Richard J. Ronk, who served as director of the U.S. Food and Drug Administration’s Center for Food Safety and Applied Nutrition under the Clinton administration, died December 18 at his home in Fairfax County, Virgina, the Washington Post reported Saturday.

Ronk worked for the FDA for nearly four decades, first at a laboratory in Kansas City, MO and then at agency headquarters, beginning in the late 1960s, according to The Post. “He helped develop the FDA’s guidelines for recalling and seizing contaminated food products in interstate commerce.”

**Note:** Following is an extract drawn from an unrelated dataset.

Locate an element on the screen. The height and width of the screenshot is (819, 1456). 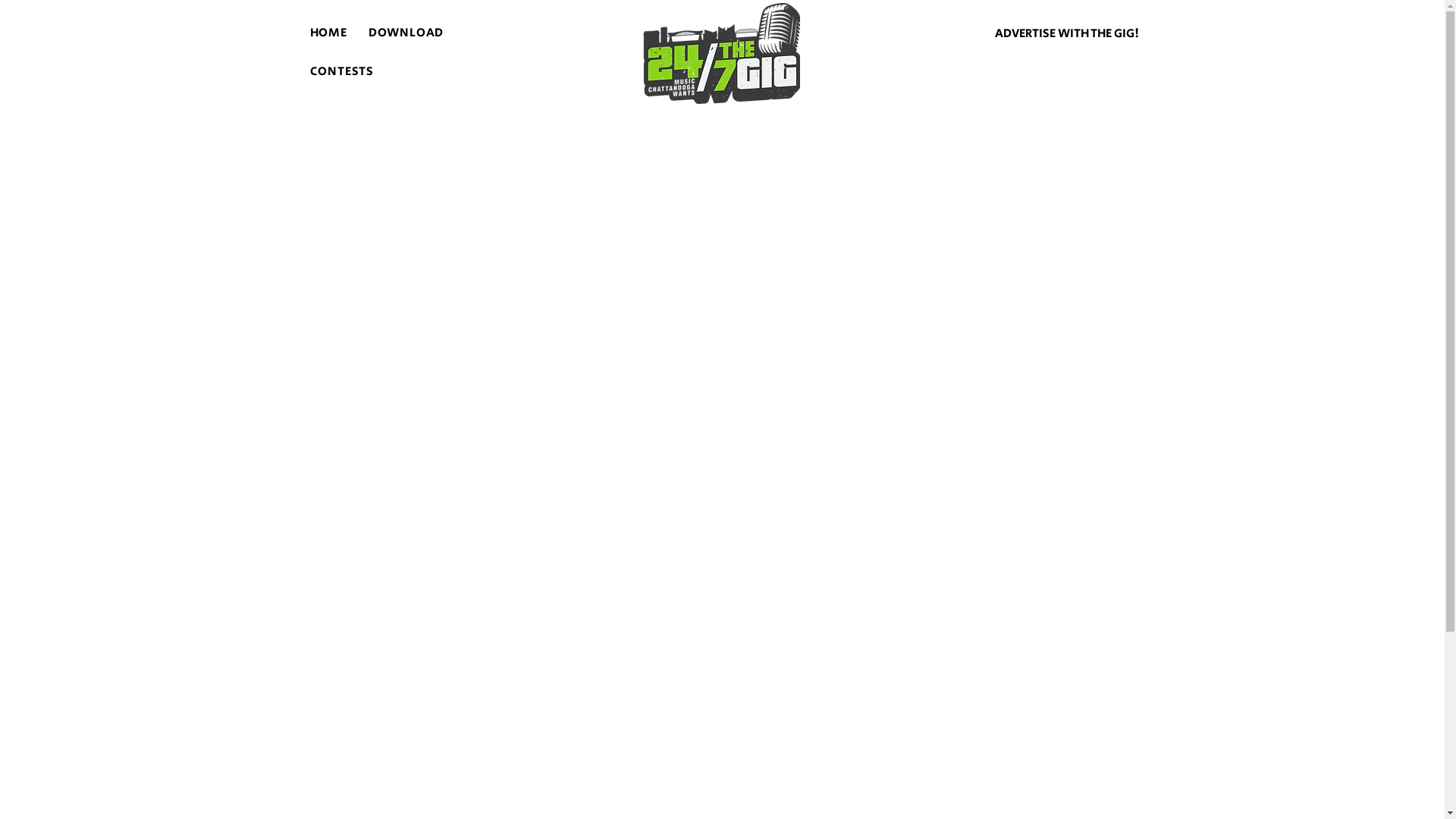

In his oral history interview, Ronk said he enjoyed his tenure at FDA. “I’ve had a wonderful career in Food and Drug, and it went, I think, far beyond anything that I deserve from my background and my own abilities. But I just can’t say enough about the people that I worked with at Food and Drug,” he said in his 1995 exit interview.

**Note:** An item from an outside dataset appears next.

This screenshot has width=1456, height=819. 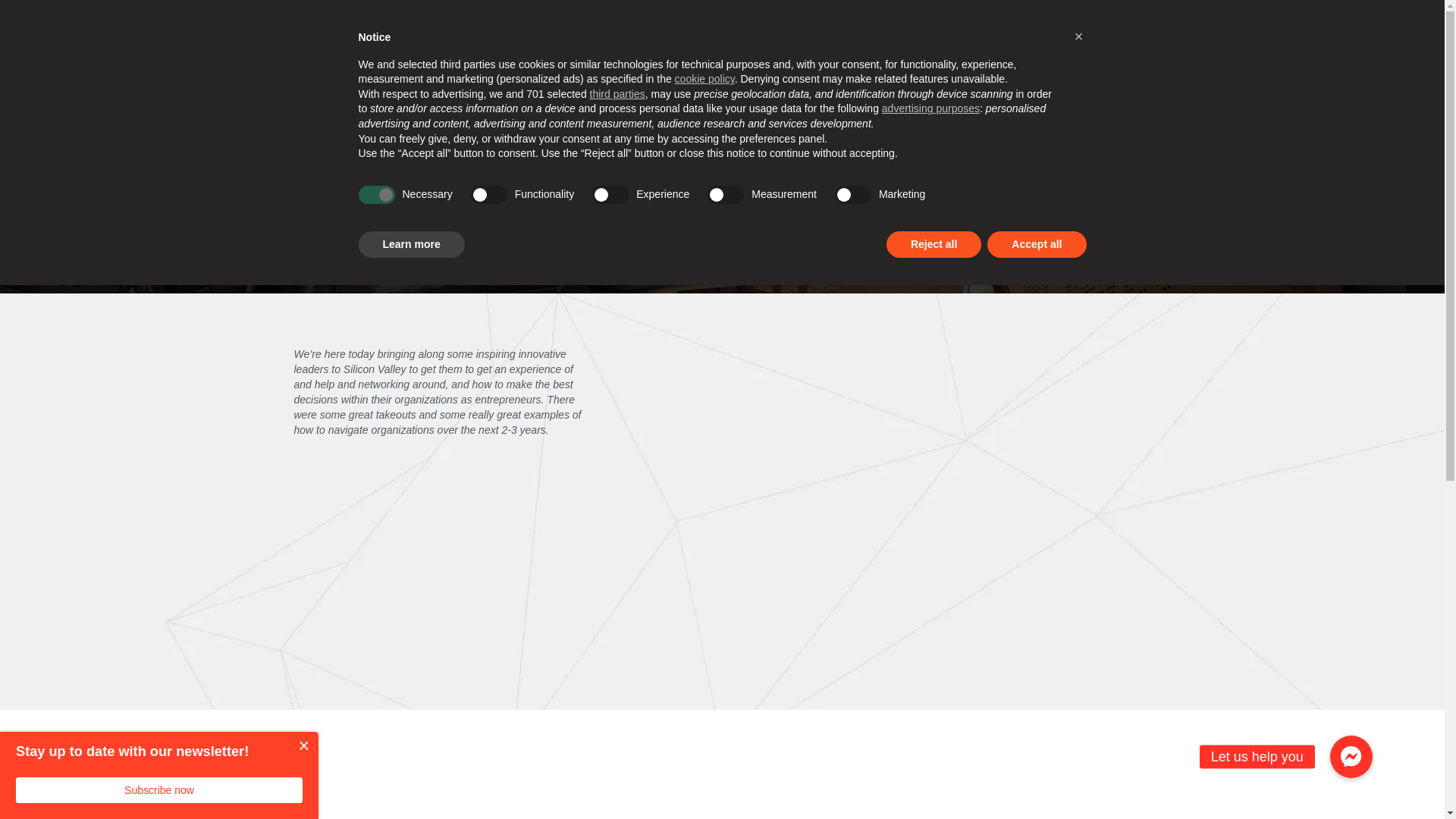 I want to click on 'advertising purposes', so click(x=881, y=107).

After retiring from FDA in 1994, Ronk served as an international food safety advisor to the Department of Agriculture’s Foreign Agricultural Service.

According to the post, Ronk’s death was caused by diabetes complications. He is survived by his wife of 51 years, Mary Dolan Ronk of Fairfax; three children, Theresa Ronk of Sterling, Jane Arrington of Greensboro, North Carolina., and Paul Ronk of Fairfax; and two grandsons.